Legislator asal Dapil Jawa Timur XI itu menolak keras, jika perusahaan aplikasi atau aplikator menerapkan potongan aplikasi sebesar 30 persen bagi mitra pengemudi. Karena, hal itu jelas melanggar peraturan yang ditelah ditetapkan.
“Kami meminta perusahaan aplikasi mentaati aturan yang ada. Jangan membuat kebijakan yang menyalahi aturan, karena hal itu akan melanggar aturan dan merusak tatatan,” tegas politisi kelahiran Bangkalan, Madura itu.
Syafiuddin menjelaskan, dalam Keputusan Menteri Perhubungan itu juga disebutkan bahwa jika perusahaan aplikasi melanggar penerapan biaya jasa, biaya tidak langsung dan biaya penunjang pada mitra, maka Kementerian Perhubungan bisa menerbitkan rekomendasi pemberian sanksi pada perusahaan aplikasi sesuai dengan peraturan perundang-undangan.
Untuk itu, lanjut Syafiuddin, perusahaan aplikasi tidak bisa seenaknya menerapkan aturan pemotongan aplikasi, karena semuanya sudah diatur. Jika mereka melanggar, maka mereka akan dijatuhi sanksi.
“Jika mereka ngotot menerapkan potongan 30 persen, kami akan panggil perusahaan aplikasi. Mereka (perusahaan aplikasi) tidak boleh main-main soal ini, karena itu jelas memberatkan, merugikan dan menyengsarakan driver Ojol,” ungkap Politisi Fraksi PKB ini.
Sebenarnya, kata dia, Komisi V sudah pernah memanggil pihak aplikator. Dalam pertemuan itu, pihaknya juga membahas soal potongan aplikasi.
Jadi, seharusnya perusahaan aplikasi sudah memahami dan patuh dengan aturan yang telah ditetapkan.
Syafiuddin meminta pemerintah, memberikan perhatian serius terhadap persoalan itu, karena potongan aplikasi ini sangat berkaitan dengan kesejahteraan driver Ojol.
“Kementerian Perhubungan dan Kementerian Komunikasi dan Digital (Komdigi) harus duduk bersama menyelesaikan masalah ini,” tegasnya.
“Pemerintah tidak boleh saling lempar dalam masalah ini. Kementerian Perhubungan dan Komdigi harus bersikap tegas terhadap perusahaan aplikasi,” pungkas Syafiuddin.
Sebelumnya, Chief of Public Affairs Grab Indonesia, Tirza Munusamy menanggapi keluhan asosiasi ojek online (ojol) Garda Indonesia mengenai potongan aplikasi yang mencapai 30 persen.
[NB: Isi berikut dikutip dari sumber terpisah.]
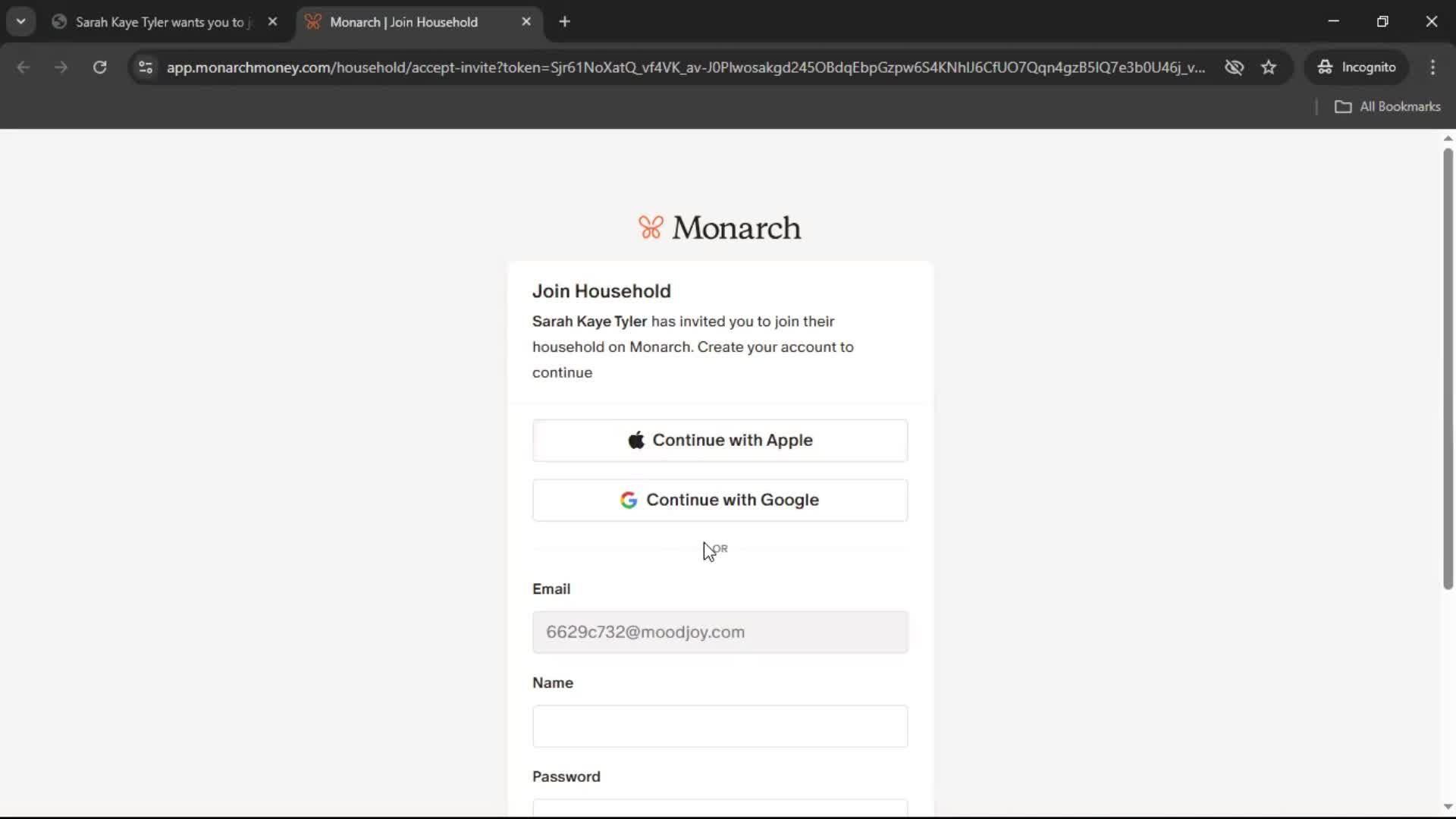1456x819 pixels.
Task: Click the Name input field
Action: 720,726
Grab berdalih kebijakan tersebut tak menyalahi aturan yang berlaku.
Tirza menjelaskan, biaya layanan tersebut merupakan bentuk bagi hasil antara perusahaan aplikator dengan mitra dalam menyediakan layanan transportasi bagi masyarakat.
Dia memastikan, sebagian dari biaya layanan itu dikembalikan untuk menunjang kebutuhan dan membantu pengembangan ojol.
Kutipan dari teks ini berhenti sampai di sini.